• [EXTRACTED INFORMATION]
★ ★ ★

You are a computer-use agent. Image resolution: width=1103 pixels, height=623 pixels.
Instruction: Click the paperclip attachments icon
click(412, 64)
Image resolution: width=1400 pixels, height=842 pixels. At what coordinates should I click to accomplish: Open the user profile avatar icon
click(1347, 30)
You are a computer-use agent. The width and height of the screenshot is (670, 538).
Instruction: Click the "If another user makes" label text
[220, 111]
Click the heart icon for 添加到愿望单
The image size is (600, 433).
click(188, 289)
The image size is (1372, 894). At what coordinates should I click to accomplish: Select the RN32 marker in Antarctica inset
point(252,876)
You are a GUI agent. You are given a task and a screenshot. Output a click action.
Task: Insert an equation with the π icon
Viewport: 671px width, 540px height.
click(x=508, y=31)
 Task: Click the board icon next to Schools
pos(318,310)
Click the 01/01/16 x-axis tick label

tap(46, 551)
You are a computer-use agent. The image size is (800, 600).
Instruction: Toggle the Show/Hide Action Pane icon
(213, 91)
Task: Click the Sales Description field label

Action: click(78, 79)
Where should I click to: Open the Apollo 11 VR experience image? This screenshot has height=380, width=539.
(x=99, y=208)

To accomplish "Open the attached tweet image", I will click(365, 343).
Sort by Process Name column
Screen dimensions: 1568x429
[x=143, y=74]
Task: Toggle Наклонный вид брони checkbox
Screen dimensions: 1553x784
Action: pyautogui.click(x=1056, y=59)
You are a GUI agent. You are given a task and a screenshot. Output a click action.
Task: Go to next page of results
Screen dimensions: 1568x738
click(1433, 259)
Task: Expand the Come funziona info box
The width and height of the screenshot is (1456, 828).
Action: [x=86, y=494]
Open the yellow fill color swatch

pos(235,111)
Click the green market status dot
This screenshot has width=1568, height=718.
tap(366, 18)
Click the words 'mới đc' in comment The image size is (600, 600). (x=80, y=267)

★ ★ ★

Each record needs to be copied out again, letter for letter.

• [FINISHED TASK]
You are a computer-use agent. Image resolution: width=1103 pixels, height=623 pixels.
Instruction: Click the paperclip attachments icon
click(412, 64)
Image resolution: width=1400 pixels, height=842 pixels. At what coordinates should I click to accomplish: Open the user profile avatar icon
click(1347, 30)
You are a computer-use agent. The width and height of the screenshot is (670, 538).
Instruction: Click the "If another user makes" label text
[220, 111]
Click the heart icon for 添加到愿望单
The image size is (600, 433).
click(188, 289)
The image size is (1372, 894). At what coordinates should I click to accomplish: Select the RN32 marker in Antarctica inset
point(252,876)
You are a GUI agent. You are given a task and a screenshot. Output a click action.
Task: Insert an equation with the π icon
Viewport: 671px width, 540px height.
click(x=508, y=31)
 Task: Click the board icon next to Schools
pos(318,310)
Click the 01/01/16 x-axis tick label

tap(46, 551)
You are a computer-use agent. The image size is (800, 600).
Instruction: Toggle the Show/Hide Action Pane icon
(213, 91)
Task: Click the Sales Description field label

Action: click(78, 79)
Where should I click to: Open the Apollo 11 VR experience image? This screenshot has height=380, width=539.
(x=99, y=208)

To accomplish "Open the attached tweet image", I will click(365, 343).
Sort by Process Name column
Screen dimensions: 1568x429
[x=143, y=74]
Task: Toggle Наклонный вид брони checkbox
Screen dimensions: 1553x784
Action: pyautogui.click(x=1056, y=59)
You are a GUI agent. You are given a task and a screenshot. Output a click action.
Task: Go to next page of results
Screen dimensions: 1568x738
click(1433, 259)
Task: Expand the Come funziona info box
The width and height of the screenshot is (1456, 828).
Action: [x=86, y=494]
Open the yellow fill color swatch

pos(235,111)
Click the green market status dot
This screenshot has width=1568, height=718.
tap(366, 18)
Click the words 'mới đc' in comment The image size is (600, 600). (x=80, y=267)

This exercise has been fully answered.